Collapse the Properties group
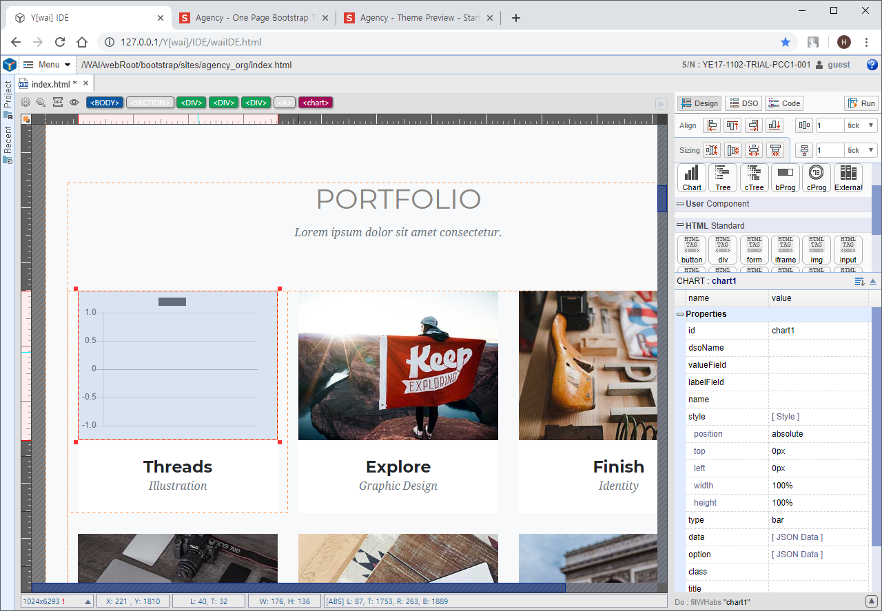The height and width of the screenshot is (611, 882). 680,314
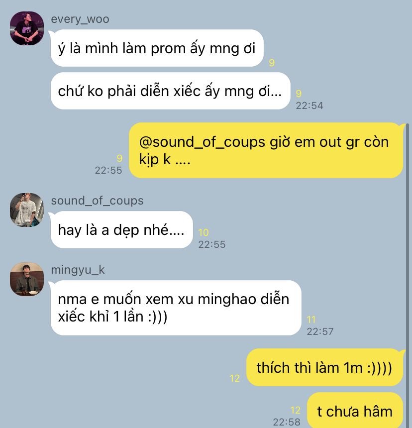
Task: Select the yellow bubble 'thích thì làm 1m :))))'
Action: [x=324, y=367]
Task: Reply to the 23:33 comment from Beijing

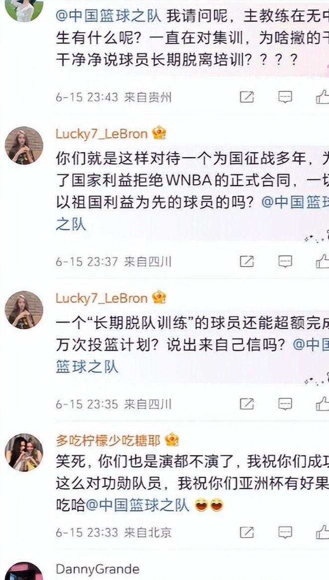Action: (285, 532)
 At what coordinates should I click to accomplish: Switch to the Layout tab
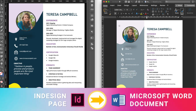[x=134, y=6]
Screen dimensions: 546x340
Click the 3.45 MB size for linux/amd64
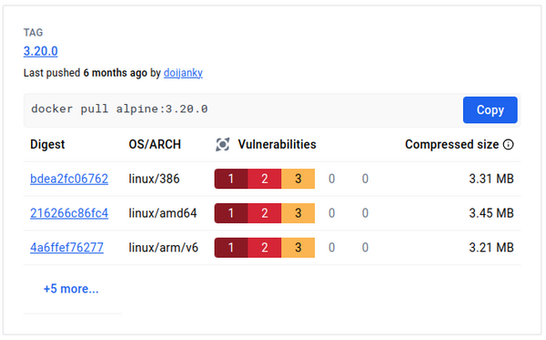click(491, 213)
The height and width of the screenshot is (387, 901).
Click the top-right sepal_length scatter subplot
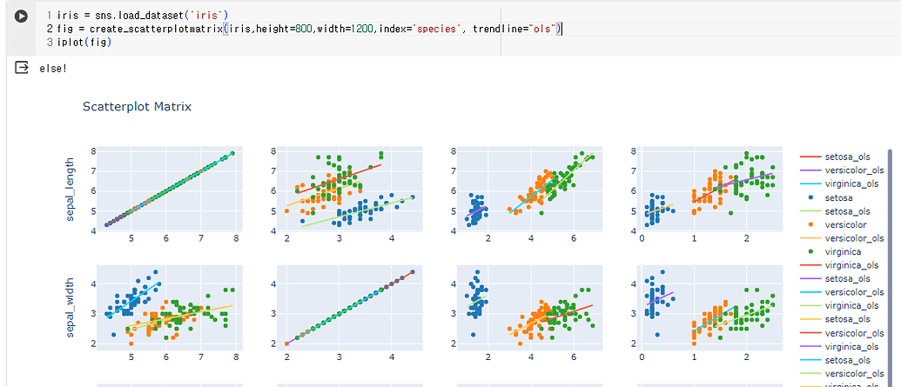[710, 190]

● ● ● ●

**WHAT TO DO**.
Restate the lines above exactly, from the one bearing "Task: Reply to the 23:33 comment from Beijing" through the final line of the material, both included, omitting pictures.

**WORKED SOLUTION**.
Task: Reply to the 23:33 comment from Beijing

Action: (285, 532)
 At what coordinates should I click to accomplish: Switch to the Layout tab
[x=134, y=6]
Screen dimensions: 546x340
Click the 3.45 MB size for linux/amd64
click(491, 213)
The height and width of the screenshot is (387, 901).
Click the top-right sepal_length scatter subplot
[710, 190]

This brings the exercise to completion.